_Work task_: Write out the lines of the records from the one containing "At what coordinates" to the very last, keeping each exactly as it is.
** Opening Source data block **
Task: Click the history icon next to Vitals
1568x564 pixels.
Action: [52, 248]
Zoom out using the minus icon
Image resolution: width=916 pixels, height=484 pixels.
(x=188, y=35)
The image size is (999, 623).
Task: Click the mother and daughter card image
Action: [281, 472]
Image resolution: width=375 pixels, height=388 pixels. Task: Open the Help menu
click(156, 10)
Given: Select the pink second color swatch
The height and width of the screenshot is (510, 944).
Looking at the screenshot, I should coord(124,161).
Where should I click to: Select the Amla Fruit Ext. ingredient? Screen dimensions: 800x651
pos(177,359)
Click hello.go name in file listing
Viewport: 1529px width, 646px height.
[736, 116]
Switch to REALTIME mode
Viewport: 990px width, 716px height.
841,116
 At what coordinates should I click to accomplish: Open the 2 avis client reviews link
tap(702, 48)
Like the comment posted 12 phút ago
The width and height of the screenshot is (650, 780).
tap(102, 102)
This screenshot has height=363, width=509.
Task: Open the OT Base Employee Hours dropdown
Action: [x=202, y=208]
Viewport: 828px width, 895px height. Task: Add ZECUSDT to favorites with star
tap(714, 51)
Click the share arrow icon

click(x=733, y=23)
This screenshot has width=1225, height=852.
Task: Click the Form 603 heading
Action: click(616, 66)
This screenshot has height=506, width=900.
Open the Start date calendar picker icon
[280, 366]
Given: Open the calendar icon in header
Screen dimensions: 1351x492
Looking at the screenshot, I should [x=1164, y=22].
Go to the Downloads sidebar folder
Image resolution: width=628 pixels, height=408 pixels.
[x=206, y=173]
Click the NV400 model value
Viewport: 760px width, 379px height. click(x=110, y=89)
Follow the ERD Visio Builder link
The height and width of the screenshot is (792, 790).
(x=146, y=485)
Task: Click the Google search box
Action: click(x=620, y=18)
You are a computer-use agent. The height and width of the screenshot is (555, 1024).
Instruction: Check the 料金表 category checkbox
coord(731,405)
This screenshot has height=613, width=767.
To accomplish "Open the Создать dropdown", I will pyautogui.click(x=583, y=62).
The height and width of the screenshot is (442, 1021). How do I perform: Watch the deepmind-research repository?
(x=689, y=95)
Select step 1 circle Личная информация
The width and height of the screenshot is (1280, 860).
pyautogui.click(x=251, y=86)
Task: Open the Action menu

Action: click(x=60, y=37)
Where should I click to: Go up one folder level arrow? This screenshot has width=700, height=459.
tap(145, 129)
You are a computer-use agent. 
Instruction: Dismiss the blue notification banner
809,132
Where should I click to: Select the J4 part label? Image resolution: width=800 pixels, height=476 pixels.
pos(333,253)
** Closing Source data block **
_Reply_:
 At what coordinates should I click to accomplish: Open the 2 avis client reviews link
tap(702, 48)
Like the comment posted 12 phút ago
The width and height of the screenshot is (650, 780).
tap(102, 102)
This screenshot has height=363, width=509.
Task: Open the OT Base Employee Hours dropdown
Action: [x=202, y=208]
Viewport: 828px width, 895px height. Task: Add ZECUSDT to favorites with star
tap(714, 51)
Click the share arrow icon

click(x=733, y=23)
This screenshot has width=1225, height=852.
Task: Click the Form 603 heading
Action: click(616, 66)
This screenshot has height=506, width=900.
Open the Start date calendar picker icon
[280, 366]
Given: Open the calendar icon in header
Screen dimensions: 1351x492
Looking at the screenshot, I should [x=1164, y=22].
Go to the Downloads sidebar folder
Image resolution: width=628 pixels, height=408 pixels.
[x=206, y=173]
Click the NV400 model value
Viewport: 760px width, 379px height. click(x=110, y=89)
Follow the ERD Visio Builder link
The height and width of the screenshot is (792, 790).
(x=146, y=485)
Task: Click the Google search box
Action: click(x=620, y=18)
You are a computer-use agent. The height and width of the screenshot is (555, 1024).
Instruction: Check the 料金表 category checkbox
coord(731,405)
This screenshot has height=613, width=767.
To accomplish "Open the Создать dropdown", I will pyautogui.click(x=583, y=62).
The height and width of the screenshot is (442, 1021). How do I perform: Watch the deepmind-research repository?
(x=689, y=95)
Select step 1 circle Личная информация
The width and height of the screenshot is (1280, 860).
pyautogui.click(x=251, y=86)
Task: Open the Action menu

Action: click(x=60, y=37)
Where should I click to: Go up one folder level arrow? This screenshot has width=700, height=459.
tap(145, 129)
You are a computer-use agent. 
Instruction: Dismiss the blue notification banner
809,132
Where should I click to: Select the J4 part label? Image resolution: width=800 pixels, height=476 pixels.
pos(333,253)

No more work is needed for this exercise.